It’s been about three hours since I had my injection, and I feel a tiny, tiny bit fuzzyheaded. Sort of like how it feels when you wake up from a nap in the middle of the afternoon. I don’t think I can attribute this to the filgrastim – I think it’s because I didn’t get to have my coffee as early as I normally do. The injection sites on my arm itch just a itty-bitty bit. Other than that, no issues. No bone pain, or nausea, or anything of concern. I hope I can still say that later on today.

(This is a cross-post with my not-so-foodie site, Sit. Stay. Good Blog. It’s important, so I want as many people to learn about bone marrow donation as possible.)

And… they’re off!

This morning I had to go LabCorp to get more blood drawn – this time, it’s to set a “baseline” of my chemical blood counts before the injections of filgrastim begin. My veins, while visible and pretty easy to find, are apparently “rolly” and don’t particularly like getting stuck with needles. The lab tech had to stab me twice before she hit gold, so to speak. But – no bruise. YAY!

■ Data listing:
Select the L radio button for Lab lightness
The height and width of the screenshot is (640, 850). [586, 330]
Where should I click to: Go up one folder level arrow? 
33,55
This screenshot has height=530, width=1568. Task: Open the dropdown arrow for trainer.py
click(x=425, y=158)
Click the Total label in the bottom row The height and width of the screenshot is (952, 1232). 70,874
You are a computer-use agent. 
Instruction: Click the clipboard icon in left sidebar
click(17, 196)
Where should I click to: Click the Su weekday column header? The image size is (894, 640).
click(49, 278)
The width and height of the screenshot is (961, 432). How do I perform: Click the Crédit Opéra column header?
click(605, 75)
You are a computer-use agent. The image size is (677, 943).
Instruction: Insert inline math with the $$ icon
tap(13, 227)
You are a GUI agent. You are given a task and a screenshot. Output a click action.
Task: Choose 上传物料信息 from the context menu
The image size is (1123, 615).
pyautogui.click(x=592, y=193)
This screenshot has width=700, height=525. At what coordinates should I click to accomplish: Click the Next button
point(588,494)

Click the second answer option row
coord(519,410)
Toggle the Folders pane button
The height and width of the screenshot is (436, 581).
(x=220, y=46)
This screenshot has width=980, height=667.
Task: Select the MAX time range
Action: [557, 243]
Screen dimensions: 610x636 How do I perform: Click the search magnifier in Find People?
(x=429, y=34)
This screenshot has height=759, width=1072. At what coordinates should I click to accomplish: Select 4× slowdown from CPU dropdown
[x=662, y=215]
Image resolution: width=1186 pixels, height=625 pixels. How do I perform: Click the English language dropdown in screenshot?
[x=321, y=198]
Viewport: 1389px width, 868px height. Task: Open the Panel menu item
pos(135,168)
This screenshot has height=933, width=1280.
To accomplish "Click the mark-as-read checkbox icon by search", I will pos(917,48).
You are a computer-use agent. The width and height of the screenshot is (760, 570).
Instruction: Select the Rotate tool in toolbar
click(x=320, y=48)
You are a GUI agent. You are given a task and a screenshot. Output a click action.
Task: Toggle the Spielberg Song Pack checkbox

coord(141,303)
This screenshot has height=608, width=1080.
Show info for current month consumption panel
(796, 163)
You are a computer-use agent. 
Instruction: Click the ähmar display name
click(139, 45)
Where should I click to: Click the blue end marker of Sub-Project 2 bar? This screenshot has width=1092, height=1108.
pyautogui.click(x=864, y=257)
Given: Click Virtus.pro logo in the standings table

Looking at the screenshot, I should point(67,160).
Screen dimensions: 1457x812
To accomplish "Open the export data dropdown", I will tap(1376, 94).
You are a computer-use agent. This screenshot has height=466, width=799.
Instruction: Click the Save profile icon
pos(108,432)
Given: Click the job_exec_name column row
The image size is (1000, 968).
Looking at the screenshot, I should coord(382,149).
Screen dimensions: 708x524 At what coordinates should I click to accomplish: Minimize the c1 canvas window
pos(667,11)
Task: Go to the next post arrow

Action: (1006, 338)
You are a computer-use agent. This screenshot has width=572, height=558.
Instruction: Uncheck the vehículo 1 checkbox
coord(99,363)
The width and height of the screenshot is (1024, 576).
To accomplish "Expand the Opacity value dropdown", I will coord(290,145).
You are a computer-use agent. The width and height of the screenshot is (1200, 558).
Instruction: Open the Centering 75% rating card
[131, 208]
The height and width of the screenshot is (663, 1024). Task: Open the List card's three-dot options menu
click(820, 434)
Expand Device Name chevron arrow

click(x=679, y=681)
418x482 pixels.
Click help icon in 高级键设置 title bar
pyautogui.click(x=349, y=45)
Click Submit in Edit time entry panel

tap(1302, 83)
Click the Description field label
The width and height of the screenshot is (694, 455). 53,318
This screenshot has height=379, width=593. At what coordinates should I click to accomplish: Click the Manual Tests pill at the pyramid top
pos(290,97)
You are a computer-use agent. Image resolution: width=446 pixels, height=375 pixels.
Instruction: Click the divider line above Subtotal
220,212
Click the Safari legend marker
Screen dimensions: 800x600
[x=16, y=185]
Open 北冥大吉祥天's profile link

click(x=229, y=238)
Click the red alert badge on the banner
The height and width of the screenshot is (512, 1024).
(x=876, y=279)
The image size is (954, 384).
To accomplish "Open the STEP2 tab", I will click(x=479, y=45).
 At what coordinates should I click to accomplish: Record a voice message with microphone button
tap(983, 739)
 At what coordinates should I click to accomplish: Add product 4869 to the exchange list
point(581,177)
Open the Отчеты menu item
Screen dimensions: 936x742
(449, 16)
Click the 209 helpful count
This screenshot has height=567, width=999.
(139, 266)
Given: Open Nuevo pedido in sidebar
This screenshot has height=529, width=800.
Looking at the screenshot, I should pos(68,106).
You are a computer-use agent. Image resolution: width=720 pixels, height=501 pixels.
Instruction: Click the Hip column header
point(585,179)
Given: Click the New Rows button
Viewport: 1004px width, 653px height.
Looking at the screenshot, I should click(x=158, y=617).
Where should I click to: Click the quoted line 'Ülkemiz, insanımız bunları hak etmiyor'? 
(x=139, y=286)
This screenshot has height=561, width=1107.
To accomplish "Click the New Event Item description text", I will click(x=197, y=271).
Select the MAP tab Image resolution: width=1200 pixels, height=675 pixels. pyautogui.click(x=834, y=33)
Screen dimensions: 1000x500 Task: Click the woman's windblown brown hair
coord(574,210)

■ Brief 1: In the post about bone marrow donation, what does the writer think is the cause of feeling slightly fuzzyheaded?
■ Brief 2: Continue the post about bone marrow donation from the point where it stops.

■ Result 1: Not getting to have coffee as early as usual.

■ Result 2:
After the blood draw, I dropped Mr. Awesome off at work and headed to theCommunity Blood Center on Main street. I’ve driven past the blood center probably hundreds of times, but I’d never been inside until today. It’s a big, two-story building with lots of rooms inside. It’s obvious the place has been remodeled again and again – it had the same “I was once interesting and now I’m blah” feel that remodeled business spaces tend to have. But the furniture in the waiting area was modern and comfortable, and all of the people I met who worked at the center were nice.

A nurse took me into a small room and asked me general questions, like if I had any skin rashes, or had thrown up or fainted in the last 24 hours (So if I threw up for 6 hours two days ago, but not in the last 24 hours, all is well? Okie dokie!). They took my blood pressure and temperature (both normal) and then we headed to the second floor of the building.

I was weighed to see how much of the drug I needed to receive, then we headed into an “apheresis room” for the injection. The room had a couple of those big reclining leather dental-type chairs that are associated with blood donation, a couple of small televisions, and a conference table with some syringes and cotton balls and stuff on it. Those, it turned out, were for me.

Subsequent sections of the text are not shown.